(Problem to work on): A faithful transcription of all lines below is the expected answer.

(Data provided):
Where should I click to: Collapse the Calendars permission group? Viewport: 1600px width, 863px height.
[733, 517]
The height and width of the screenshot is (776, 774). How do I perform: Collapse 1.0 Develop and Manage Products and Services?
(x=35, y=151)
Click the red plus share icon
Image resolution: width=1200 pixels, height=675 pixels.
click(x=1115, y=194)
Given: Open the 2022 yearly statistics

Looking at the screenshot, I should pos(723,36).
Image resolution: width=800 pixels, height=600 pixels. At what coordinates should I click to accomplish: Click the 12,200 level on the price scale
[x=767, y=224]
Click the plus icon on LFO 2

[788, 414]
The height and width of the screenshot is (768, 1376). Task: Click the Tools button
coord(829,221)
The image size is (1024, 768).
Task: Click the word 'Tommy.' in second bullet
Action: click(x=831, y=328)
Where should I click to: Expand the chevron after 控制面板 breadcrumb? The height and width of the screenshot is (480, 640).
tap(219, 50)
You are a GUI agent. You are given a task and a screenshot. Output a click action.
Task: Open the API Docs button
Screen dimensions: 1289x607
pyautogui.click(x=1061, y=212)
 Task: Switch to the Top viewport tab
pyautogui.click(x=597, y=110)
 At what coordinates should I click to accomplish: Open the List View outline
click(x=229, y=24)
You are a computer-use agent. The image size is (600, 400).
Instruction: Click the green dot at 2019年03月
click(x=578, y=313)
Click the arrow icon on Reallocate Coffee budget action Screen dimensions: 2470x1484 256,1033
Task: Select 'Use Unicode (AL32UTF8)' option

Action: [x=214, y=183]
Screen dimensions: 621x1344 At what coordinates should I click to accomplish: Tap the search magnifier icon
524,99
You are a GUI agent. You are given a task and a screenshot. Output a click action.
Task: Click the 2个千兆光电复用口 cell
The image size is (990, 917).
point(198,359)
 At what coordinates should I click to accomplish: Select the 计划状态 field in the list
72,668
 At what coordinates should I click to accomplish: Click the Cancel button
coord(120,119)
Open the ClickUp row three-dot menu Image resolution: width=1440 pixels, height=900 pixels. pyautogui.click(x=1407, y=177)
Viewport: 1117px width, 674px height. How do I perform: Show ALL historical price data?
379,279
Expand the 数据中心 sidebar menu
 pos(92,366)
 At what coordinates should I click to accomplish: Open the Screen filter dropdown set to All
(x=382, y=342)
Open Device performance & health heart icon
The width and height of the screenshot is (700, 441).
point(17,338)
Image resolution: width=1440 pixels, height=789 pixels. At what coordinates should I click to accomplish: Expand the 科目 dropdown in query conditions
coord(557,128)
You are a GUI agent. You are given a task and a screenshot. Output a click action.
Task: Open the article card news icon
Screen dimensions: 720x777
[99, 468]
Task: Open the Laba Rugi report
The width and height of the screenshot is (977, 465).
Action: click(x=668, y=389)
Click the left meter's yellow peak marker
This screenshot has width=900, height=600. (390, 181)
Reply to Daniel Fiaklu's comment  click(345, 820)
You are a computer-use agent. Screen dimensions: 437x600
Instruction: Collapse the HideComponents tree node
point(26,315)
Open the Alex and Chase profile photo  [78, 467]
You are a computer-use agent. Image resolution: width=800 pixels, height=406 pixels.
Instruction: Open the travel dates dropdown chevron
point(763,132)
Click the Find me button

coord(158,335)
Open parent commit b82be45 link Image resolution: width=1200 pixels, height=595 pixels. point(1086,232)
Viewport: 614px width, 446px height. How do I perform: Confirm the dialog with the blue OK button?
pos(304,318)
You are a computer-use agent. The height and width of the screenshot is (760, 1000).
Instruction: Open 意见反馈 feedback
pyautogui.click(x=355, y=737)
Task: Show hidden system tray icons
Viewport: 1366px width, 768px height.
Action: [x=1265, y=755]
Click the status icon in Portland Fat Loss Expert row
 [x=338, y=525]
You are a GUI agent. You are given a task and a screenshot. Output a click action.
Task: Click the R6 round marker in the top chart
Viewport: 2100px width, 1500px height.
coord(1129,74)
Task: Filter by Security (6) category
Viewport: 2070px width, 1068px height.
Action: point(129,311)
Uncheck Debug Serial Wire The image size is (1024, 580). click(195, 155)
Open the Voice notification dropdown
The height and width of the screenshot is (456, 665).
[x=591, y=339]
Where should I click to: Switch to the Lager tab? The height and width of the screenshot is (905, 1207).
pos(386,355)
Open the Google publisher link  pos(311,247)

(Completed task):
Where should I click to: Collapse the Calendars permission group? Viewport: 1600px width, 863px height.
[733, 517]
The height and width of the screenshot is (776, 774). How do I perform: Collapse 1.0 Develop and Manage Products and Services?
(x=35, y=151)
Click the red plus share icon
Image resolution: width=1200 pixels, height=675 pixels.
click(x=1115, y=194)
Given: Open the 2022 yearly statistics

Looking at the screenshot, I should pos(723,36).
Image resolution: width=800 pixels, height=600 pixels. At what coordinates should I click to accomplish: Click the 12,200 level on the price scale
[x=767, y=224]
Click the plus icon on LFO 2

[788, 414]
The height and width of the screenshot is (768, 1376). Task: Click the Tools button
coord(829,221)
The image size is (1024, 768).
Task: Click the word 'Tommy.' in second bullet
Action: click(x=831, y=328)
Where should I click to: Expand the chevron after 控制面板 breadcrumb? The height and width of the screenshot is (480, 640).
tap(219, 50)
You are a GUI agent. You are given a task and a screenshot. Output a click action.
Task: Open the API Docs button
Screen dimensions: 1289x607
pyautogui.click(x=1061, y=212)
 Task: Switch to the Top viewport tab
pyautogui.click(x=597, y=110)
 At what coordinates should I click to accomplish: Open the List View outline
click(x=229, y=24)
You are a computer-use agent. The image size is (600, 400).
Instruction: Click the green dot at 2019年03月
click(x=578, y=313)
Click the arrow icon on Reallocate Coffee budget action Screen dimensions: 2470x1484 256,1033
Task: Select 'Use Unicode (AL32UTF8)' option

Action: [x=214, y=183]
Screen dimensions: 621x1344 At what coordinates should I click to accomplish: Tap the search magnifier icon
524,99
You are a GUI agent. You are given a task and a screenshot. Output a click action.
Task: Click the 2个千兆光电复用口 cell
The image size is (990, 917).
point(198,359)
 At what coordinates should I click to accomplish: Select the 计划状态 field in the list
72,668
 At what coordinates should I click to accomplish: Click the Cancel button
coord(120,119)
Open the ClickUp row three-dot menu Image resolution: width=1440 pixels, height=900 pixels. pyautogui.click(x=1407, y=177)
Viewport: 1117px width, 674px height. How do I perform: Show ALL historical price data?
379,279
Expand the 数据中心 sidebar menu
 pos(92,366)
 At what coordinates should I click to accomplish: Open the Screen filter dropdown set to All
(x=382, y=342)
Open Device performance & health heart icon
The width and height of the screenshot is (700, 441).
point(17,338)
Image resolution: width=1440 pixels, height=789 pixels. At what coordinates should I click to accomplish: Expand the 科目 dropdown in query conditions
coord(557,128)
You are a GUI agent. You are given a task and a screenshot. Output a click action.
Task: Open the article card news icon
Screen dimensions: 720x777
[99, 468]
Task: Open the Laba Rugi report
The width and height of the screenshot is (977, 465).
Action: click(x=668, y=389)
Click the left meter's yellow peak marker
This screenshot has width=900, height=600. (390, 181)
Reply to Daniel Fiaklu's comment  click(345, 820)
You are a computer-use agent. Screen dimensions: 437x600
Instruction: Collapse the HideComponents tree node
point(26,315)
Open the Alex and Chase profile photo  [78, 467]
You are a computer-use agent. Image resolution: width=800 pixels, height=406 pixels.
Instruction: Open the travel dates dropdown chevron
point(763,132)
Click the Find me button

coord(158,335)
Open parent commit b82be45 link Image resolution: width=1200 pixels, height=595 pixels. point(1086,232)
Viewport: 614px width, 446px height. How do I perform: Confirm the dialog with the blue OK button?
pos(304,318)
You are a computer-use agent. The height and width of the screenshot is (760, 1000).
Instruction: Open 意见反馈 feedback
pyautogui.click(x=355, y=737)
Task: Show hidden system tray icons
Viewport: 1366px width, 768px height.
Action: [x=1265, y=755]
Click the status icon in Portland Fat Loss Expert row
 [x=338, y=525]
You are a GUI agent. You are given a task and a screenshot. Output a click action.
Task: Click the R6 round marker in the top chart
Viewport: 2100px width, 1500px height.
coord(1129,74)
Task: Filter by Security (6) category
Viewport: 2070px width, 1068px height.
Action: point(129,311)
Uncheck Debug Serial Wire The image size is (1024, 580). click(195, 155)
Open the Voice notification dropdown
The height and width of the screenshot is (456, 665).
[x=591, y=339]
Where should I click to: Switch to the Lager tab? The height and width of the screenshot is (905, 1207).
pos(386,355)
Open the Google publisher link  pos(311,247)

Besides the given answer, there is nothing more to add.